Serge Grouard et le développement durable : un alibi pour de mauvais choix

Les élus du groupe d’opposition orléanais PS, Verts et apparentés, ont publié un communiqué de presse (reproduit ci-dessous), à la suite des récentes annonces par Serge Grouard du prochain remplacement de l’actuelle chaufferie de la Source (réseau de chaleur de la SOCOS, géré par Dalkia) par une installation à bois biomasse.
Par le jeu des subventions indirectes (achat d’électricité à tarif préférentiel) et de la participation de la Ville d’Orléans, le groupe Dalkia (dans sa gestion de la SOCOS mais aussi par sa filiale « Biomasse et développement » intéressée au projet), se voit déléguer un projet estampillé « développement durable » dans des conditions peu transparentes.
Si la solution retenue n’est en effet techniquement pas inintéressante, elle souffre malgré tout de la comparaison avec l’opportunité de mettre en place un autre dispositif d’énergie renouvelable particulièrement adapté au site et beaucoup moins onéreux pour le contribuable : la géothermie.
Comme pour de nombreux dossiers conduits par la majorité municipale orléanaise, c’est le principe de la délégation de service public qui est retenu, la municipalité se dessaisissant du contrôle concret de ce qui est mis en place et de la conversion vers un choix réellement adapté à la situation, au profit de l’expertise orientée d’une société privée, qui se trouve ainsi en position de prescripteur et de maître d’œuvre, juge et partie. Ce dispositif ne permet pas une étude ouverte et désintéressée de la solution la plus cohérente face à une situation particulière.
Développer l’usage de la biomasse est sans nul doute une bonne idée, mais cela ne saurait se faire en concurrence d’autres énergies renouvelables plus appropriées.
Le développement durable ne doit pas devenir une grande bâche publicitaire qui cache des travaux malvenus et la préservation d’intérêts privés tandis que le coût pour le contribuable est en apparence artificiellement minoré. Sur ce projet précis, il semble bien que le mieux-disant environnemental n’ait pas été correctement évalué, et que la concertation n’ait pas été engagée comme le préconise l’agenda 21 de la ville.

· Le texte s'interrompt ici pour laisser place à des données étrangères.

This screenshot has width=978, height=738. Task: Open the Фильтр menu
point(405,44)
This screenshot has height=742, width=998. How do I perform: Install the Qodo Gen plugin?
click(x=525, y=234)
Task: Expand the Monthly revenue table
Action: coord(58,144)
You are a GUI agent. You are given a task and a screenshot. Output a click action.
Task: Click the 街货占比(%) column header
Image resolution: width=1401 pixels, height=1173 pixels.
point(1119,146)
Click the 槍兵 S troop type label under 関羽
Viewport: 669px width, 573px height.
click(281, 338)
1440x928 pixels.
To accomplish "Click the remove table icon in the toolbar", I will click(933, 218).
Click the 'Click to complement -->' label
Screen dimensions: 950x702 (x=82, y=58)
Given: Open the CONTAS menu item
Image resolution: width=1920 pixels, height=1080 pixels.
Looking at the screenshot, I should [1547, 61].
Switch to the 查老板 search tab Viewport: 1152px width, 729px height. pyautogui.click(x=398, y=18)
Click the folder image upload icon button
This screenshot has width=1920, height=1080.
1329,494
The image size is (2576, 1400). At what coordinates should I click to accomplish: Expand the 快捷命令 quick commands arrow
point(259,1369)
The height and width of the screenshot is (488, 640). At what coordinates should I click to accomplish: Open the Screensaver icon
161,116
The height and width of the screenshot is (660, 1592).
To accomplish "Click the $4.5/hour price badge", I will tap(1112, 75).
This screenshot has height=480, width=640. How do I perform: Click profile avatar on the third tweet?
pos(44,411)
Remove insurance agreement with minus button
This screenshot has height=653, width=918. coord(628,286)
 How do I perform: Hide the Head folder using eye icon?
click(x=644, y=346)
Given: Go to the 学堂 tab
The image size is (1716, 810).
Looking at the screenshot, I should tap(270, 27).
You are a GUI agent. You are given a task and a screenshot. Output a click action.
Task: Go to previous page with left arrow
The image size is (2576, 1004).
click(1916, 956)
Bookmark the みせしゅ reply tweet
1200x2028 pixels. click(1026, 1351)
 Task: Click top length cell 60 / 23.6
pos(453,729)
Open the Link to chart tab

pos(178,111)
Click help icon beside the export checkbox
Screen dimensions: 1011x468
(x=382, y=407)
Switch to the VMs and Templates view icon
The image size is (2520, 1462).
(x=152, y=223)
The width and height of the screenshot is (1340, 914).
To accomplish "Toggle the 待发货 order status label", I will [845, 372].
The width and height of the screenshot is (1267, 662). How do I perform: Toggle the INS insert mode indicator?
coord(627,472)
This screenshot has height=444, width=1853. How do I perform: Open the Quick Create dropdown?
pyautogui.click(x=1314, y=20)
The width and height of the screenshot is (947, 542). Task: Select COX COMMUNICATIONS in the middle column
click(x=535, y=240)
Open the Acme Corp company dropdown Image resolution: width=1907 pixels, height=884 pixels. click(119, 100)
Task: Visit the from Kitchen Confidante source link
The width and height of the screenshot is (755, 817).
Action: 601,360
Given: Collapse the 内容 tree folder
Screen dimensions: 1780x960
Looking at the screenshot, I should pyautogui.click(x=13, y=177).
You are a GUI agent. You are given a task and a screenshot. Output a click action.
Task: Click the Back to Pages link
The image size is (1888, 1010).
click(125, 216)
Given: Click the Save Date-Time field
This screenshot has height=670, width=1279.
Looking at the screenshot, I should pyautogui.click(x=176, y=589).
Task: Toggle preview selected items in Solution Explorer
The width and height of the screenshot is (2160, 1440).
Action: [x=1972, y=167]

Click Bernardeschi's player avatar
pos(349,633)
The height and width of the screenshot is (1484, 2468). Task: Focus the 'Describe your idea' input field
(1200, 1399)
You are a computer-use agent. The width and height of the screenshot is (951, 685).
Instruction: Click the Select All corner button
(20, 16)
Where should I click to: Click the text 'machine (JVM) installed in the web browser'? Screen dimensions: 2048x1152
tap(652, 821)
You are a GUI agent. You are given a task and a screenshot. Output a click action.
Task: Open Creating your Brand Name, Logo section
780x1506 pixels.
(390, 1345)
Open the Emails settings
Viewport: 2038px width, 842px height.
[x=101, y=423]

À Orléans La Source, une énergie renouvelable peut en cacher une autre !

Après la pose de la première pierre du nouvel Hôpital d’Orléans à la mi-novembre 2009, les élus Verts, socialistes et apparentés de la Ville ont été interpellés par un article de la République du Centre daté du 16 novembre 2009, qui leur apprenait que le nouvel hôpital serait raccordé au réseau de chauffage urbain de la ville d’Orléans, réseau à eau surchauffée de la SOCOS géré par la Société Dalkia. Suite à cet article qui précisait que les travaux de raccordement avaient déjà débuté en catimini aux alentours du 10 novembre, Marie-Thérèse Noël, Ghislaine Kounowski et Jean-Philippe Grand ont aussitôt demandé à rencontrer le maire d’Orléans, président du conseil d’administration de l’hôpital, qui n’a pas donné suite à leur demande.

Plus récemment, le numéro de la Tribune d’Orléans, daté du 4 février, apprenait à la population que « Le quartier de la Source se chauffera au bois en 2012 » ce qui, selon les déclarations du maire, concernerait 13.000 logements ou équivalents, comprenant le BRGM, l’Université, des bâtiments communaux et, bien sûr, le futur Hôpital qui compte pour 4 à 5 mégawatts de puissance thermique sur les 33 mégawatts du projet de cogénération au bois porté par la Société Dalkia, soit moins de 10 % de la production énergétique du réseau de chaleur de La Source.
Pour bien comprendre, il faut savoir qu’un projet de cogénération relève avant tout de la production d’électricité, dans le cas présent à partir de bois, et qu’il utilise le procédé de production d’électricité au moyen d’une turbine à vapeur permettant de récupérer de la chaleur qui est injectée dans le réseau de chaleur urbain. La technique est très intéressante, mais les choses sont moins claires si on sait que le principe des réseaux à eau surchauffée, où l’eau circule à une température allant jusqu’à 160°C dans les canalisations, est aujourd’hui totalement dépassé énergétiquement et soulève de nombreuses contraintes notamment en matière de sécurité.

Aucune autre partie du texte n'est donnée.